Im Kontext des Verschuldens bei Vertragsverhandlungen spielen insbesondere Aufklärungspflichtverletzungen, das Verschweigen von Tatsachen, irreführende oder unvollständige Angaben sowie die unberechtigte Vorenthaltung wesentlicher Informationen eine zentrale Rolle. Ebenso kann die Verletzung von Rücksichtnahmepflichten – etwa die Überrumpelung einer Vertragspartei oder die Herbeiführung einer Situation, in der der Vertragspartner besonders anfällig für Fehlentscheidungen wird – zu einer Haftung führen. Pflichten können sich auch aus gesetzlichen Vorgaben, Branchenstandards, Gewohnheiten und Üblichkeiten, sowie aus den konkreten Umständen des Einzelfalls ergeben.
Wie wird das Verschulden bei Vertragsverhandlungen nachgewiesen?
Der Nachweis des Verschuldens erfolgt grundsätzlich nach den allgemeinen zivilrechtlichen Beweisregeln.
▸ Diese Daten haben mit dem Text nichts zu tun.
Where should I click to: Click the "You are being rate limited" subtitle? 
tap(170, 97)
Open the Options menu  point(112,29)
Der Geschädigte muss die Pflichtverletzung, den Schaden sowie die Kausalität zwischen Pflichtverletzung und Schaden beweisen. Den Nachweis eines Verschuldens (Vorsatz oder Fahrlässigkeit) muss grundsätzlich ebenfalls der Geschädigte führen. Allerdings gibt es für bestimmte Konstellationen Erleichterungen; so wird etwa bei Verletzung expliziter vorvertraglicher Aufklärungs- und Informationspflichten das Verschulden regelmäßig vermutet, und der Schädiger muss sich exkulpieren, d.h. darlegen und beweisen, dass ihn kein Verschulden trifft.
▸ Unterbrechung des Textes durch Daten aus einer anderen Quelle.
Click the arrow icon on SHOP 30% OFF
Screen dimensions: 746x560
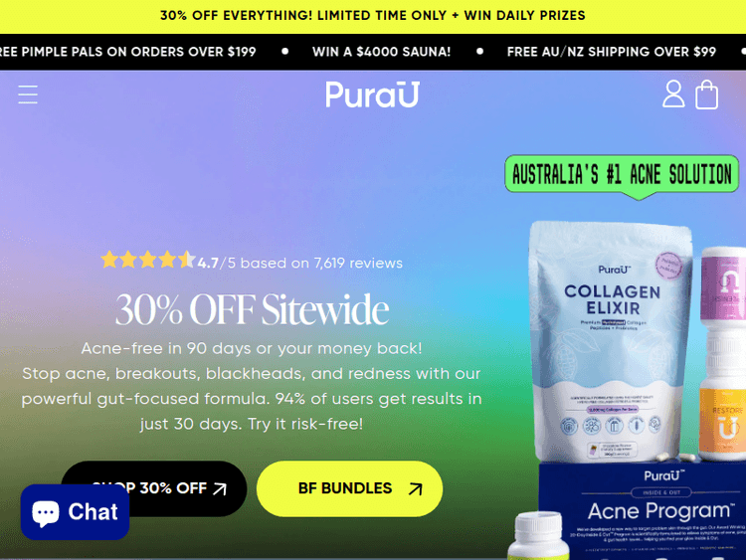point(220,488)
Welche Rechtsfolgen ergeben sich aus einer Pflichtverletzung bei Vertragsverhandlungen?
Kommt es zu einer Haftung aufgrund einer Pflichtverletzung bei Vertragsverhandlungen, ist der Schädiger grundsätzlich zum Ersatz des sogenannten negativen Interesses verpflichtet. Das bedeutet, er muss den Geschädigten so stellen, wie dieser stünde, wenn er niemals mit dem Vertragspartner verhandelt hätte. Dazu gehören insbesondere Aufwendungen, die im Vertrauen auf den Vertragsschluss gemacht wurden (vorbereitende Kosten, entgangene Alternativgeschäfte, etc.), jedoch grundsätzlich nicht Ersatz des entgangenen Gewinns aus dem nicht zustande gekommenen Vertrag (positives Interesse). Unter besonderen Umständen kann die Haftung jedoch weiterreichen, insbesondere wenn der Schädiger vorsätzlich oder arglistig gehandelt hat.
Gibt es eine Verjährung für Ansprüche aus Verschulden bei Vertragsverhandlungen?
Ansprüche aus Verschulden bei Vertragsverhandlungen (c.i.c.) verjähren in der Regel nach den allgemeinen Vorschriften gemäß §§ 195, 199 BGB. Die regelmäßige Verjährungsfrist beträgt drei Jahre und beginnt mit dem Schluss des Jahres, in dem der Anspruch entstanden ist und der Gläubiger von den anspruchsbegründenden Umständen und der Person des Schuldners Kenntnis erlangt oder ohne grobe Fahrlässigkeit hätte erlangen müssen. Für Fälle der Arglist kann eine längere Verjährungsfrist nach § 199 Abs. 3a BGB von zehn Jahren greifen.
Können Verschuldenspflichten bei Vertragsverhandlungen wirksam ausgeschlossen werden?
Grundsätzlich können die Parteien die Haftung für Verschulden bei Vertragsverhandlungen durch vertragliche Vereinbarungen beschränken oder ausschließen, sofern sie nicht gegen zwingende gesetzliche Bestimmungen oder gegen Treu und Glauben (§ 242 BGB) verstoßen. Ein umfassender Ausschluss, insbesondere für Fälle vorsätzlicher oder arglistiger Pflichtverletzungen, ist rechtlich jedoch weitgehend unwirksam (§ 276 Abs. 3 BGB). Auch im unternehmerischen Rechtsverkehr sind derartige Haftungsausschlüsse häufig geprüft und regelmäßig eingeschränkt zulässig, um einen angemessenen Interessenausgleich und Rechtsschutz sicherzustellen.